Cuarto de muestras
Carmen Oteo
La herida milagrosa
Estamos todos encantados de la cantidad de restaurantes refinados que tenemos en Andalucía. Presumen los alcaldes de toda España de cuántos negocios tienen en su localidad con la máxima categoría. Hay colas de espera para almorzar en esos establecimientos de experiencias, sensaciones y vivencias. ¡Cáspita, si parece que estamos en pregones de carnavales o Semana Santa! Estamos todos pidiendo mesa o barra en esos sitios donde se han confirmado las estrellas como máximas condecoraciones o han florecido como setas de otoño. Y como tontos, inocentes o incautos hacemos cola. “Te podemos dar mesa para el viernes, 19 de enero, pero sería en la barra”. Y uno, de entrada, le responde de usted, como es debido: “Muy bien, somos cuatro, comeremos mirando a la pared, uno al lado del otro como niños castigados. Total, si lo tenemos todo hablado. Se trata de una experiencia gastronómica y de darle el gusto a mi cuñado que viene de fuera, sabe usted”. El problema ocurre cuando llega el día, acude uno a disfrutar de la comida y se encuentra con un tipo que le canta las viandas como si fuera un narrador omnisciente de aquellos que estudiaba en el extinto COU. Te cuenta el tío las propiedades de las agallas de la merluza, el caldo con el que se han cocinado (memorable si emplea el vocablo fumé) y hasta cómo debemos comerlo. El mismo parlante pregona las propiedades del vino “que ustedes han escogido tan oportunamente”.

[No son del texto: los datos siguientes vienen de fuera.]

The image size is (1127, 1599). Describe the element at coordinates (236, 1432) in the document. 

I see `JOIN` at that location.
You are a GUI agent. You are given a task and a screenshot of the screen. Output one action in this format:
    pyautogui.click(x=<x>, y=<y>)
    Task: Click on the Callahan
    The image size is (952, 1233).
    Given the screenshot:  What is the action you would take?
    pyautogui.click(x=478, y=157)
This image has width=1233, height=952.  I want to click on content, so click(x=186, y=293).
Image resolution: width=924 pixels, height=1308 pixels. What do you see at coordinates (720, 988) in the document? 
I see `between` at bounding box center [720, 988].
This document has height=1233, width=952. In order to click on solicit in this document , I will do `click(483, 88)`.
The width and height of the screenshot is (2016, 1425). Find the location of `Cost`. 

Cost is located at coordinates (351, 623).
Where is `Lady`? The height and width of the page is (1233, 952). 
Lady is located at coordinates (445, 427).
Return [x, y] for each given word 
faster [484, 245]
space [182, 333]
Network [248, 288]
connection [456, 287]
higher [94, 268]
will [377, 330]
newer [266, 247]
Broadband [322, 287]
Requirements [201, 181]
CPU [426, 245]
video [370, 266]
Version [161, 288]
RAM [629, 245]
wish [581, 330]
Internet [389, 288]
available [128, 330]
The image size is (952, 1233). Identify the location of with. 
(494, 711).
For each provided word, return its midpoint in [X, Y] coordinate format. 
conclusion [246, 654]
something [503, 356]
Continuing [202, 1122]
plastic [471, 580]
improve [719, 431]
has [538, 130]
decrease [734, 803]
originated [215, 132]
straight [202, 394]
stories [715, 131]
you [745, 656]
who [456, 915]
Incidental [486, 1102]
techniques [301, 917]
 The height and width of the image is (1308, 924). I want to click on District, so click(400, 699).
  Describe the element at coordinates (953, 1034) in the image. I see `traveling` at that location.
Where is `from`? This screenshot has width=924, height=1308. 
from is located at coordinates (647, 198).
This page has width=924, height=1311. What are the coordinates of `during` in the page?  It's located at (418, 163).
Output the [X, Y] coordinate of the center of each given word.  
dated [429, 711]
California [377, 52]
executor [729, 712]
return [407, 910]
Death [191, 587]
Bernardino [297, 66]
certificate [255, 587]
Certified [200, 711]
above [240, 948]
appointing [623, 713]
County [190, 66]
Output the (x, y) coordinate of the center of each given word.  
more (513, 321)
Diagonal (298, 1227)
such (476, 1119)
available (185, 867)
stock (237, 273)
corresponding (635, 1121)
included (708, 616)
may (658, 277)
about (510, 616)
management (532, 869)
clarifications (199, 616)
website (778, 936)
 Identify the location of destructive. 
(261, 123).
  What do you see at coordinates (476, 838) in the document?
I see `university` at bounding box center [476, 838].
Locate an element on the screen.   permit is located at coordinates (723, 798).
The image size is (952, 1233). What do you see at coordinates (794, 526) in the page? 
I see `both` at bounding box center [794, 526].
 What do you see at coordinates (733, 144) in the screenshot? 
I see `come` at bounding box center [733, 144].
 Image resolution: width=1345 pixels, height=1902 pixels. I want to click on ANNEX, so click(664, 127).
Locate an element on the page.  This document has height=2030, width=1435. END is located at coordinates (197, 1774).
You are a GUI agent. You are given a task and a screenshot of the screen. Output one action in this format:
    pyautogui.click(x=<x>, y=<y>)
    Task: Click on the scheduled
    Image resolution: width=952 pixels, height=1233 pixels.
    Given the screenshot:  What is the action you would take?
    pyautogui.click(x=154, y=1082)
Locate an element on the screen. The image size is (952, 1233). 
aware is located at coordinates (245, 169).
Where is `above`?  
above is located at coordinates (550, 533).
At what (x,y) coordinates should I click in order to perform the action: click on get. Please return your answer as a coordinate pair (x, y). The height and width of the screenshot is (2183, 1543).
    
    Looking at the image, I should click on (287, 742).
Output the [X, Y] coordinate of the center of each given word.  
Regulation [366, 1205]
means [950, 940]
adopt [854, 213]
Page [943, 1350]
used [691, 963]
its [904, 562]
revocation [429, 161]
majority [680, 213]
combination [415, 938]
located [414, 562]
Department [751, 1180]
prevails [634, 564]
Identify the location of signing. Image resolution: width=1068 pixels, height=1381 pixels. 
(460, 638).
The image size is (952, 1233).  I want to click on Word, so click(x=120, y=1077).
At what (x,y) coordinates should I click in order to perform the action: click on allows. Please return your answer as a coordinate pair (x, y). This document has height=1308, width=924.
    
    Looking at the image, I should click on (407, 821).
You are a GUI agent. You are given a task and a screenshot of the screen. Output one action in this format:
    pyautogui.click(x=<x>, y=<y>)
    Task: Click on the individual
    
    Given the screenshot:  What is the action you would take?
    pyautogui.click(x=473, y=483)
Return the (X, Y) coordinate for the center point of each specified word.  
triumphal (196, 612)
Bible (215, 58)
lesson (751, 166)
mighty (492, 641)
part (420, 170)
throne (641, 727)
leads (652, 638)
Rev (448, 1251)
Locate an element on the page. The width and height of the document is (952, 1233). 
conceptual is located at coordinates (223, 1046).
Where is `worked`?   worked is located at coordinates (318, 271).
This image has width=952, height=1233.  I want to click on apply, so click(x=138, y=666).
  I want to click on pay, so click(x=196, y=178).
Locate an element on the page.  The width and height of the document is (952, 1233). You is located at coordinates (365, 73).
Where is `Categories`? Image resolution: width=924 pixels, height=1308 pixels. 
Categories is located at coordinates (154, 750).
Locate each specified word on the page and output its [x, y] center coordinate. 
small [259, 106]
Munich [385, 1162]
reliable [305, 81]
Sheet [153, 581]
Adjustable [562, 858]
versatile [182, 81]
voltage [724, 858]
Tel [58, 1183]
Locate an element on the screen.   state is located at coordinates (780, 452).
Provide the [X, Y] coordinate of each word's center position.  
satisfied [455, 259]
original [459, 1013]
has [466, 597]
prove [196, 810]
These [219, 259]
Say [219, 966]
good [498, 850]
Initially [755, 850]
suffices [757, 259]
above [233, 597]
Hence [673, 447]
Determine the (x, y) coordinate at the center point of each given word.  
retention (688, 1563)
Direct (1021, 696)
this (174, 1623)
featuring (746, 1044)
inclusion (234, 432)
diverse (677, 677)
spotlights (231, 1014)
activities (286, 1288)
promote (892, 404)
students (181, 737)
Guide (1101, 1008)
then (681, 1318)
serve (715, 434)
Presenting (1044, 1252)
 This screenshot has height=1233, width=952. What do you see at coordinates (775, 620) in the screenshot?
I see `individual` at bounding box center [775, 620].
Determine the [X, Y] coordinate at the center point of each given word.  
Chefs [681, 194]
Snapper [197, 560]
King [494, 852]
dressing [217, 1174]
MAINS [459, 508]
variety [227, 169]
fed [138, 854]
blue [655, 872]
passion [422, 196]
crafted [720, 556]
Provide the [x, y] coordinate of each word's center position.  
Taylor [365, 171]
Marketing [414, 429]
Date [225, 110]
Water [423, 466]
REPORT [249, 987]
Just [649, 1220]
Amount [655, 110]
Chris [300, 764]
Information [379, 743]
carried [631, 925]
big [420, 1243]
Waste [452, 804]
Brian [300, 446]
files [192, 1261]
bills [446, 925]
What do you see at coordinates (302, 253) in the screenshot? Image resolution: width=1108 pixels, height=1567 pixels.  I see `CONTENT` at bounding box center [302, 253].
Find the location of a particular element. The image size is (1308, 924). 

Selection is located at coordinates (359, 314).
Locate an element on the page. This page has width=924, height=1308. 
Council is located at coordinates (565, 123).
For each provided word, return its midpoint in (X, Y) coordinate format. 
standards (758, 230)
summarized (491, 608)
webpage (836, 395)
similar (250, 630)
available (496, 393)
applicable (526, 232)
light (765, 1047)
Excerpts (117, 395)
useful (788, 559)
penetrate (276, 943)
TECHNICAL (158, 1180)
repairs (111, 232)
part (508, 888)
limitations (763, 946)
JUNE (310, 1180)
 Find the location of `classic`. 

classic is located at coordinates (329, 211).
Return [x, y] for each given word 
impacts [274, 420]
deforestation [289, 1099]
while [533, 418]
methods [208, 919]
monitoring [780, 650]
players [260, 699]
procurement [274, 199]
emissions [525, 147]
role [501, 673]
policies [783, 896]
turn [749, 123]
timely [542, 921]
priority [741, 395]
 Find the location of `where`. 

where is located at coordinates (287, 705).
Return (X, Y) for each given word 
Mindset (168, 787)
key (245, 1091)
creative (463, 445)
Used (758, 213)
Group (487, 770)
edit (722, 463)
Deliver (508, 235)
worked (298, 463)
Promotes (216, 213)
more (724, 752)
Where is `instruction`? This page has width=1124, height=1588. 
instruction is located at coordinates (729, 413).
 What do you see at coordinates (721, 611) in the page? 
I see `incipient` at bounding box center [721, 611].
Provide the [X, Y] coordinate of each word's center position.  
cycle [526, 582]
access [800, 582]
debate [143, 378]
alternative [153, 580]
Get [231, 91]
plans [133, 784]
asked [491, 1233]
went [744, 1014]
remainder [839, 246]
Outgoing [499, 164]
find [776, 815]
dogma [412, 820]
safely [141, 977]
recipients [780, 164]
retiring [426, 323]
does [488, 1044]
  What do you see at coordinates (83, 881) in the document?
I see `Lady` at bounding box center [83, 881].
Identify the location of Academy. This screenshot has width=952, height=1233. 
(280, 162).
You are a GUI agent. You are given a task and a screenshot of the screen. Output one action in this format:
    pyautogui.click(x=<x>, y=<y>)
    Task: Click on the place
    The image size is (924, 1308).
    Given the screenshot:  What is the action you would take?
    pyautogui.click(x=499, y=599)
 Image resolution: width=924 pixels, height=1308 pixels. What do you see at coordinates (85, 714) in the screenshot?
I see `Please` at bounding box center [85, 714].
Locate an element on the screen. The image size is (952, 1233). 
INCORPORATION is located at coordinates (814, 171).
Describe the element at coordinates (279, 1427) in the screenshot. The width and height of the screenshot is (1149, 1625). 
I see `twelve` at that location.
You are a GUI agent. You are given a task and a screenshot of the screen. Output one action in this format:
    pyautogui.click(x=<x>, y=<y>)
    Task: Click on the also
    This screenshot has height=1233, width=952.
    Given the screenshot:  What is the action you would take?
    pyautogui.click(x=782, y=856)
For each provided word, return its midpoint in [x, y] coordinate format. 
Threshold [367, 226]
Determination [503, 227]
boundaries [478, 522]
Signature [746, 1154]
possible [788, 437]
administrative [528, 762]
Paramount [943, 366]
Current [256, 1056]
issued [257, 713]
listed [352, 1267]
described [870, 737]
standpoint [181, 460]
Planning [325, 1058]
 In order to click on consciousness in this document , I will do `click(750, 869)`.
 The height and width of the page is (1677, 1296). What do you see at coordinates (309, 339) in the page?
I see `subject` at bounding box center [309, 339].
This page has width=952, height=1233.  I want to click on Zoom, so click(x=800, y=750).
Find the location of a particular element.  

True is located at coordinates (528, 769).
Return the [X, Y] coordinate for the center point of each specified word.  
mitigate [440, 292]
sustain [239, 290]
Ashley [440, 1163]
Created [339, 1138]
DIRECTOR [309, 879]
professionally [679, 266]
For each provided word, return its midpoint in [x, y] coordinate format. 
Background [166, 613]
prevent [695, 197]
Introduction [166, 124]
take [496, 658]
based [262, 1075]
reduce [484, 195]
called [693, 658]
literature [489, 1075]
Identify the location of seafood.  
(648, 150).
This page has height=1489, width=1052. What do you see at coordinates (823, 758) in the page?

Es maravilloso cuando el encargado del negocio te pelotea sin fundamento sobre la elección del caldo. Y todavía más cuando te suelta el rollo sobre maridajes, alianzas, combinaciones y experiencias “en boca” con la carne elegida. “Mire, yo primero me jamo el bocado del solomillo y después bebo, no mezclo nada en las fauces salvo los piños con la pasta de dientes”, le oímos a un reconocido empresario decirle al encargado de un restaurante de moda, de esos con pizarra digital en un atril en la entrada, muchos empleados con pinganillo y mucho personal atendiendo el lavavajillas, las freidoras y la bodega junto al urinario antes que al cliente. Pero lo peor, sin duda, es la sensación que se te queda después de cenar en esos restaurantes tan laureados. El dueño me rogó que le contara con toda claridad tras cenar en su casa. “Pues mira, como bien sabes, acudí con Pepe Pérez y Miriam. Todo estaba buenísimo. Pero hablé más con tu encargado que con mis amigos. El tío no paró con la charleta y la laudatio de los platos, los vinos, las viandas y otras monsergas. Fue el protagonista. Yo no salgo a cenar para que mi experiencia sea cenar con tu encargado, sino con mis amigos. La posesión del balón a favor de tu empleado fue del 80 por ciento. Y como procuro ser educado, no dije nada. Eso sí, el puyazo fue de órdago, como si yo fuera un pedraja en los lunes de Guardiola”. Las estrellas, para el firmamento, que rima con arrepentimiento.